Common Pitfalls & Remediation

Mistake Consequence Fix
types condition placed after import/require/default in exports node16 resolution matches the JS file and reports ts(7016) — no types found. Move types to the first key within each condition object.
Single index.d.ts reused for both import and require Under node16, ESM consumers may see CJS-shaped types (or vice versa), causing "masquerading" errors. Emit .d.mts and .d.cts and reference each from its matching condition.
Only a top-level types field, no exports types condition Works under legacy node resolution but breaks under node16/bundler. Add types conditions to every entry in the exports map.
declarationMap: true without shipping src/ "Go to Definition" lands on a missing file; editor errors. Include src/** in files, or drop declarationMap from published builds.
Relative imports in published .d.ts lack file extensions node16 consumers cannot resolve the internal module; type-check fails. Author source with explicit .js extensions, or bundle declarations so internals disappear.
Declarations never validated before publish Broken types reach the registry and every consumer at once. Run an "are the types wrong" check and a consumer smoke test in CI.

Frequently Asked Questions

Do I still need the top-level types field if I have exports types conditions? Yes. Resolvers running legacy moduleResolution: "node" ignore exports entirely and only read the top-level types field. Keep both so old and new consumers are covered.

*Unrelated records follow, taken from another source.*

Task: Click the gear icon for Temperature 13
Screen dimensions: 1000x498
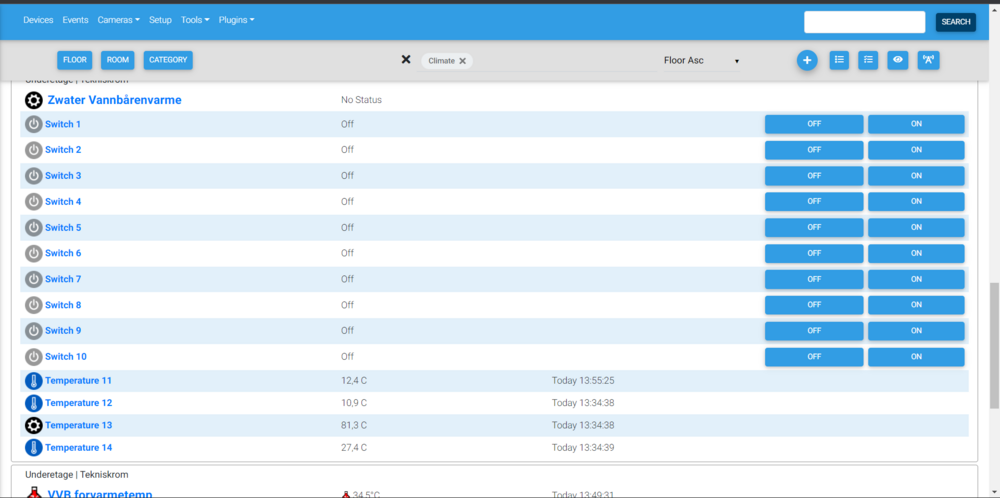Action: point(34,426)
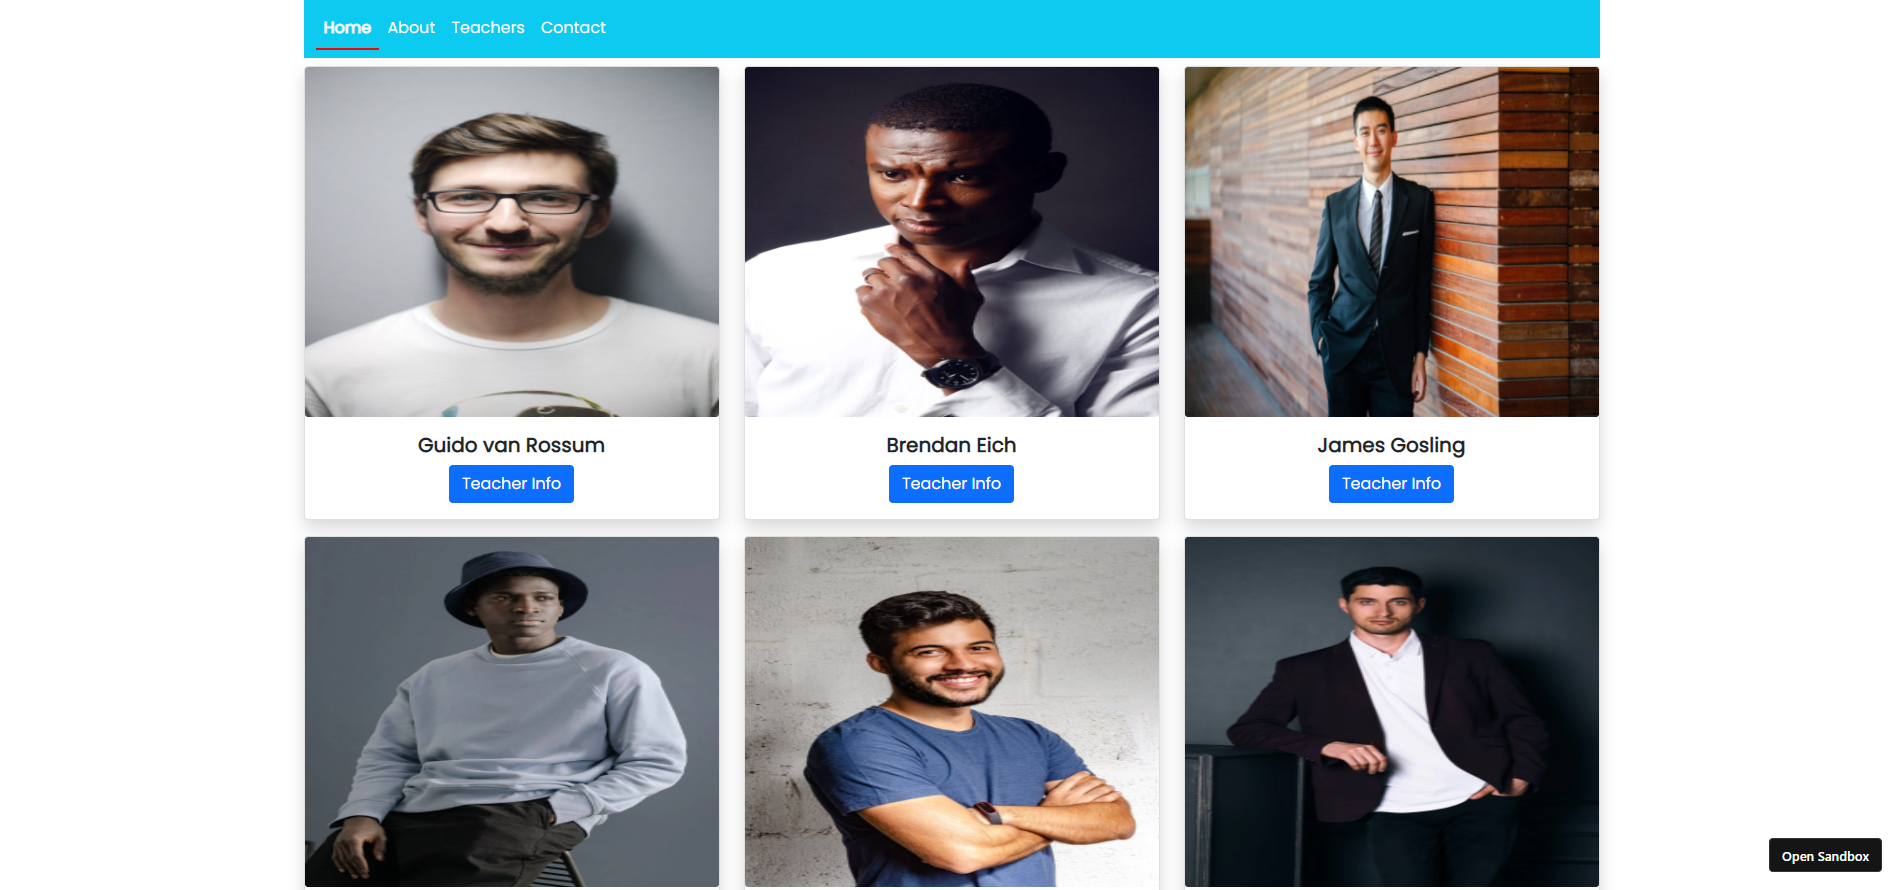Go to the About page
This screenshot has width=1903, height=890.
pos(411,28)
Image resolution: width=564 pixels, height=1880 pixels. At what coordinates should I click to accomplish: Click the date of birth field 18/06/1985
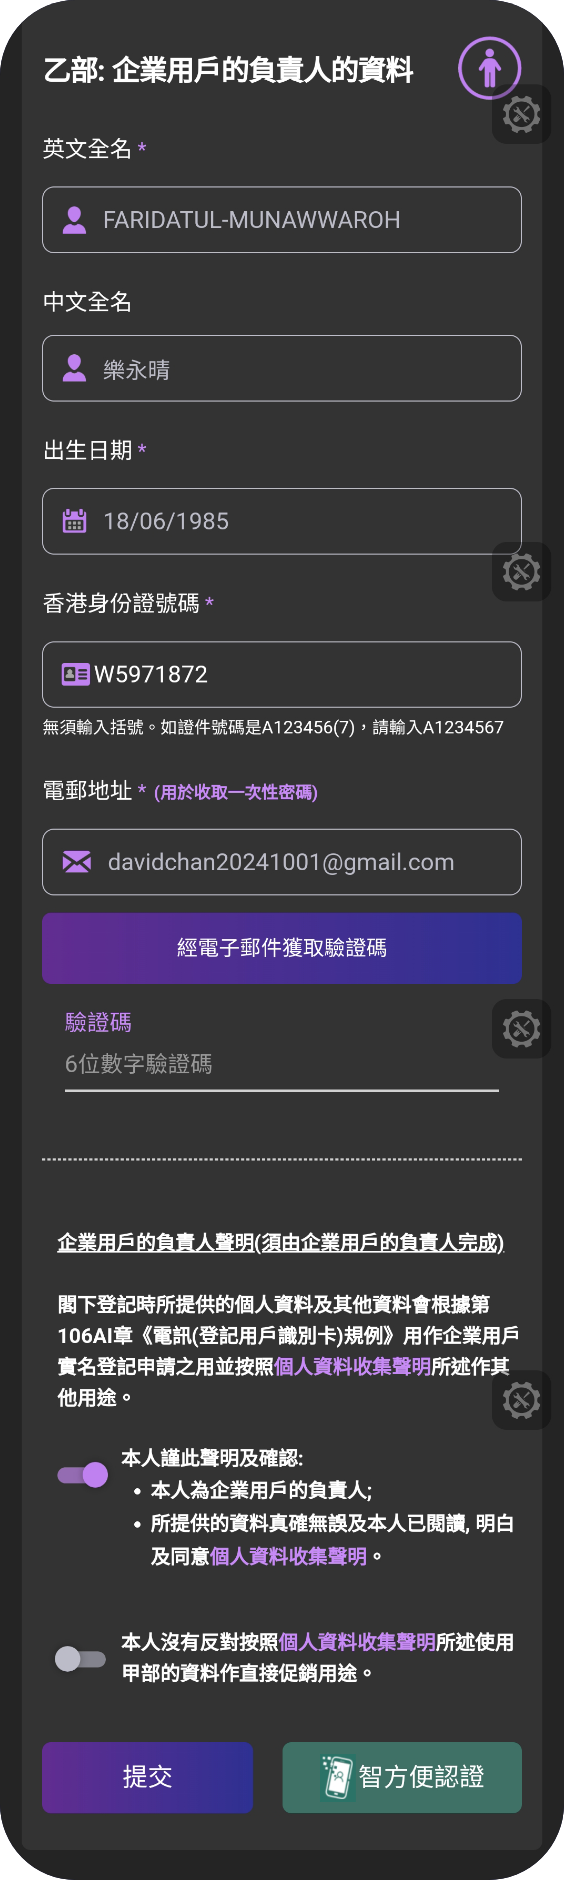coord(282,521)
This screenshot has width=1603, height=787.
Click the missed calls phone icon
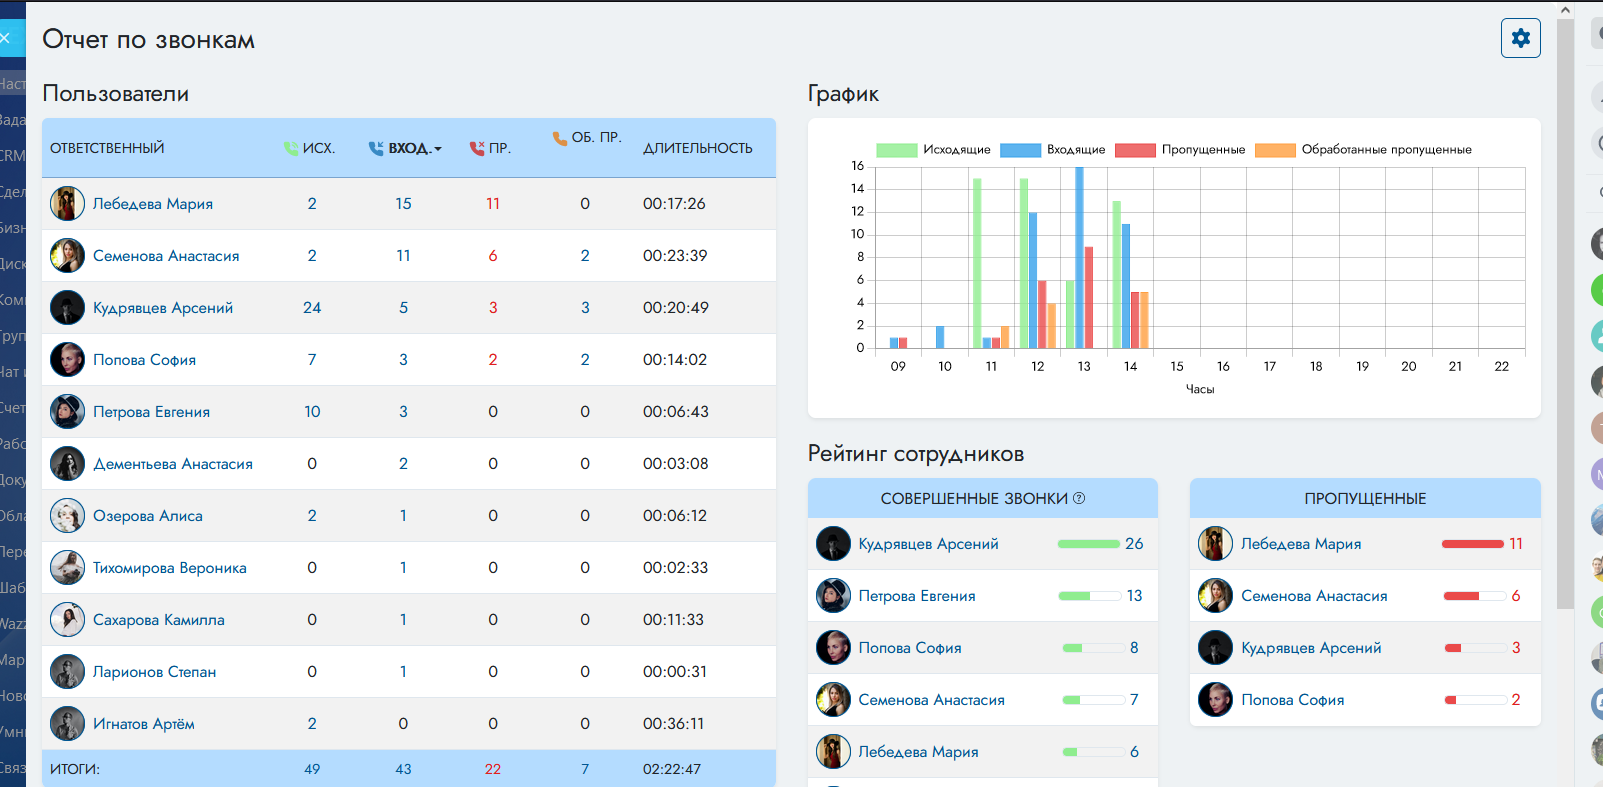click(477, 148)
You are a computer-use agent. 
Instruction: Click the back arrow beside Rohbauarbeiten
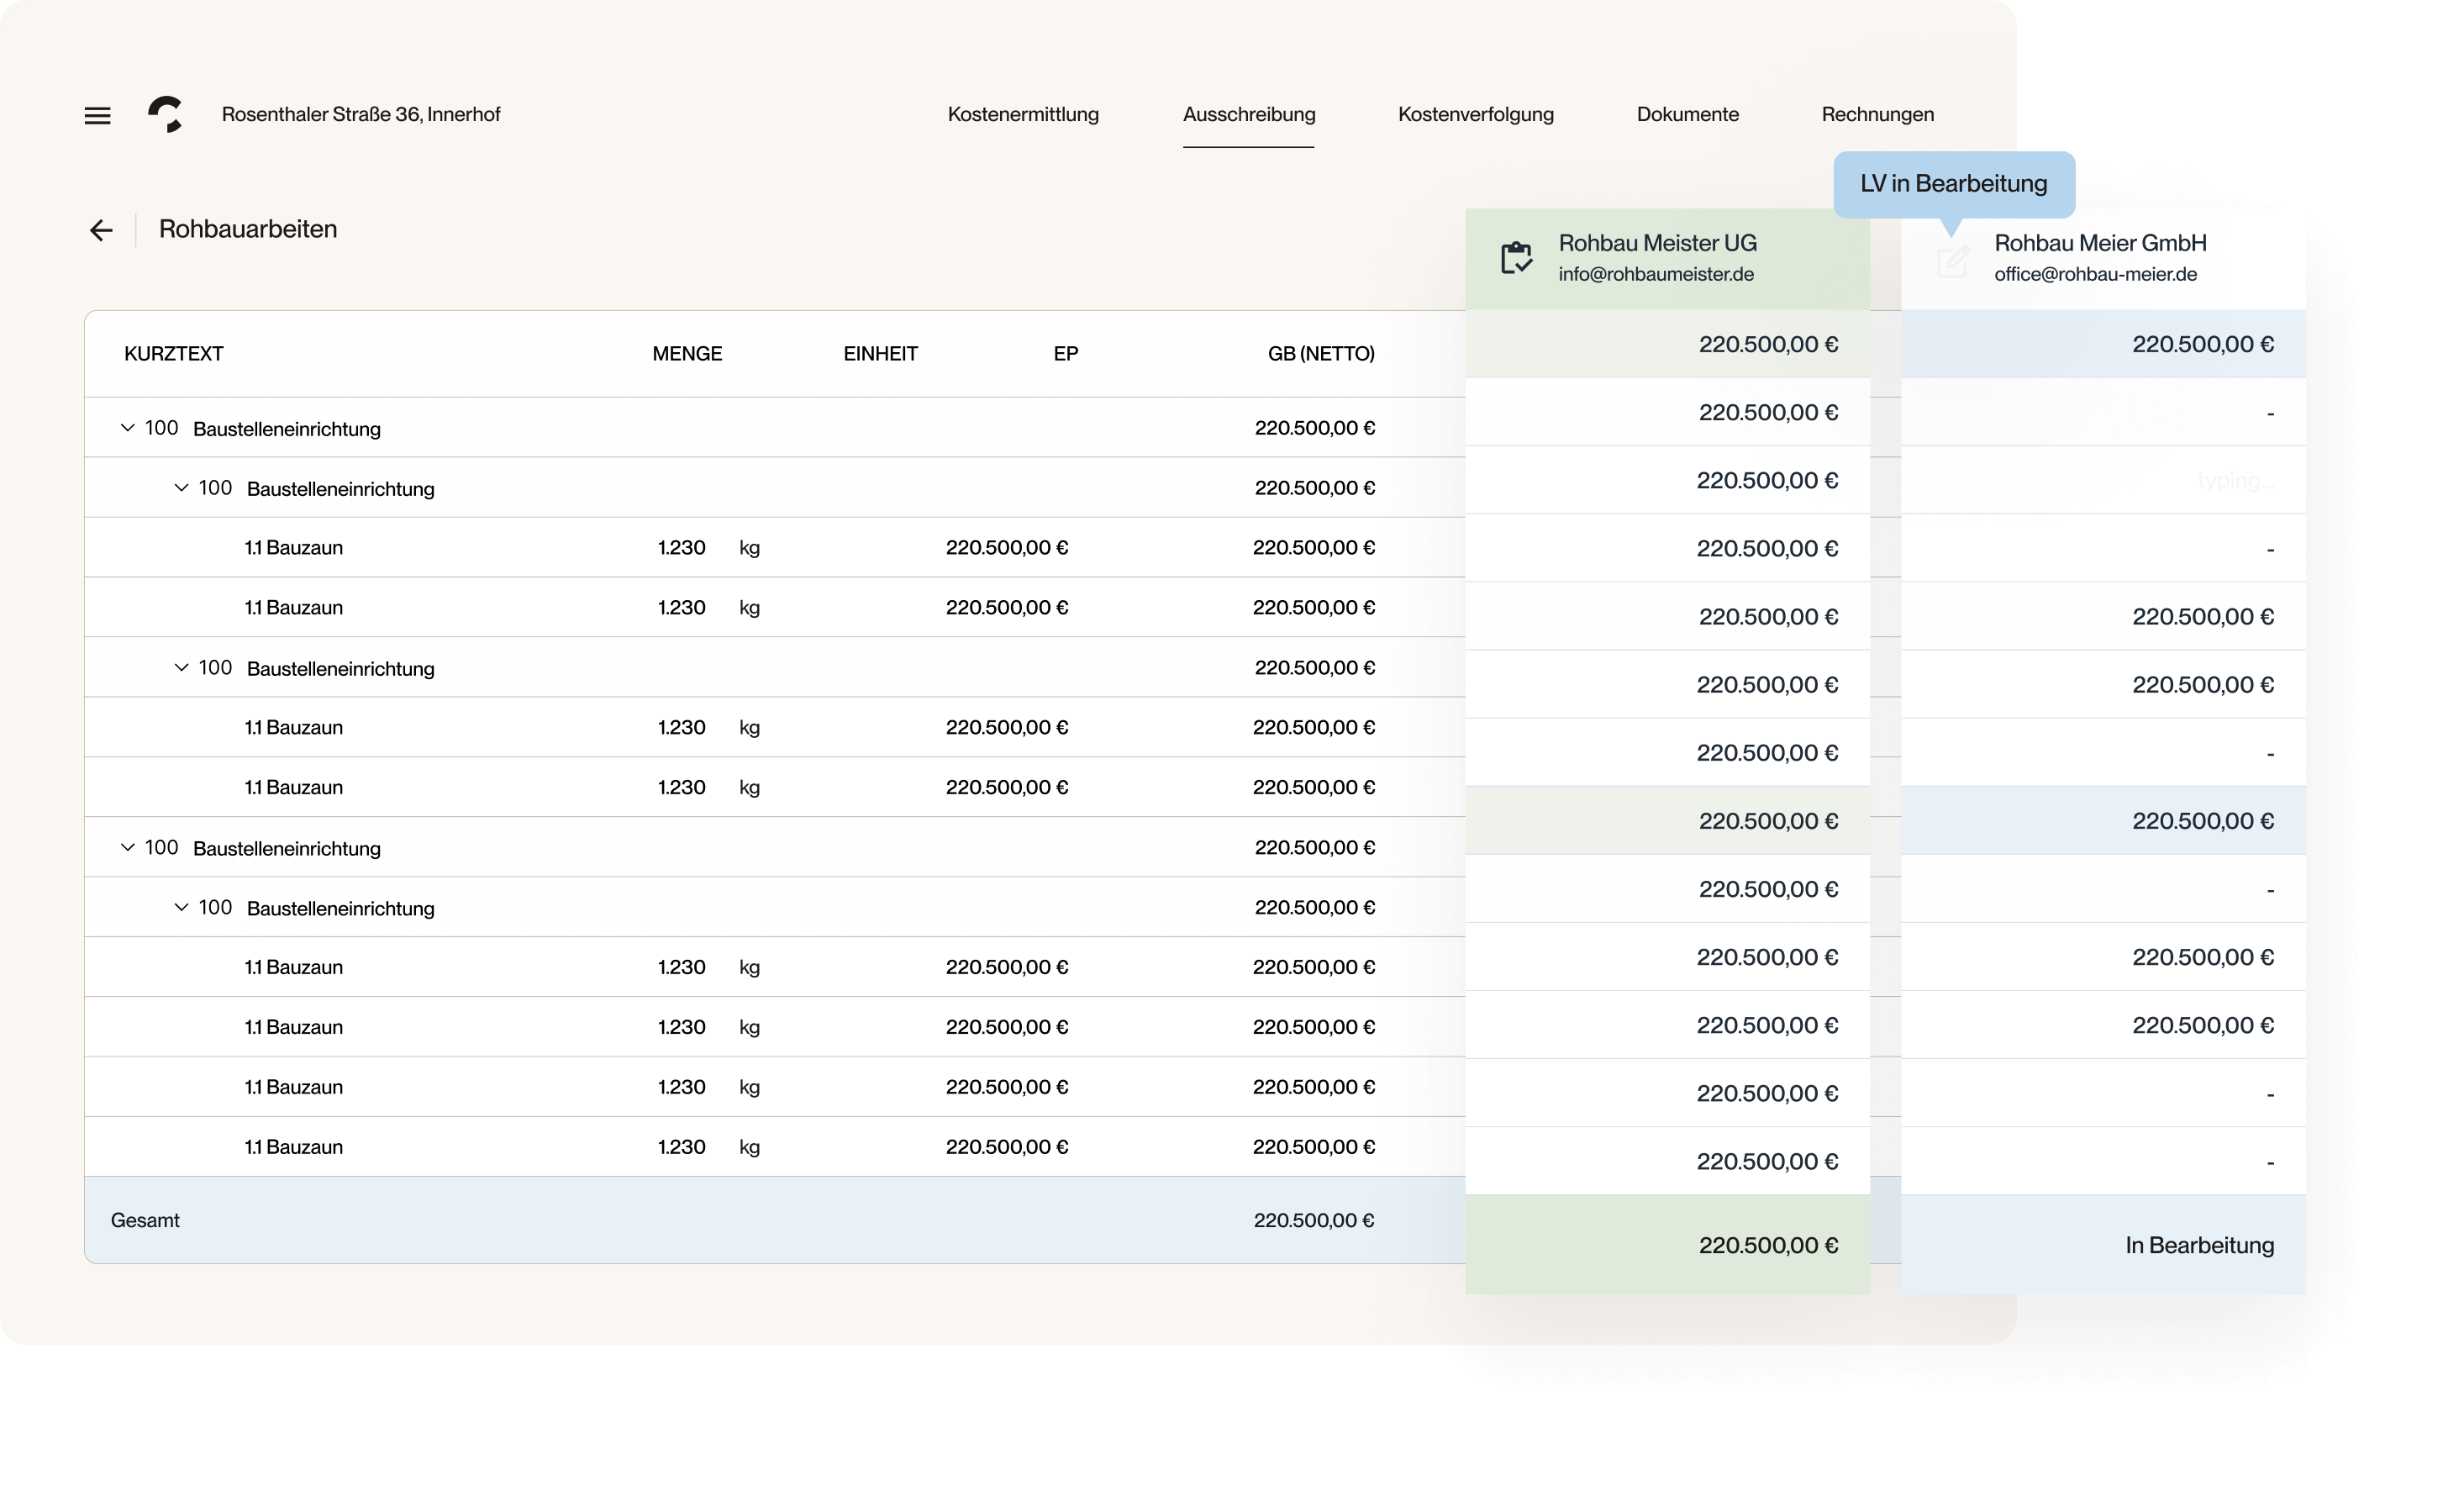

Why does my package work at runtime but show "no types" in the editor? Runtime resolution and type resolution are separate passes. Your import/require/default conditions can point at valid JS while the types condition is missing, misordered, or points at a nonexistent file. Validate with an "are the types wrong" check to see exactly which mode fails.

Should I bundle my declarations or ship one file per module? Bundle them if you have internal modules you do not want to expose or if you ship many files. api-extractor and tsup's dts both roll the public surface into a single declaration and strip internals. Per-file output is fine for small packages with a clean public surface.

What is the difference between node16 and bundler for declarations? node16/nodenext mirrors Node.js resolution: it reads exports, enforces explicit extensions in relative imports, and distinguishes .d.mts from .d.cts. bundler reads the types condition but is lenient about extensions and does not split formats. Author for node16 and your types also work under bundler.

Can I publish only declarations from tsc while a bundler builds the JS? Yes — that is the recommended split. Run tsc --emitDeclarationOnly for types and let esbuild/swc/tsup transpile the runtime. It avoids two tools fighting over the same .js output and keeps builds fast.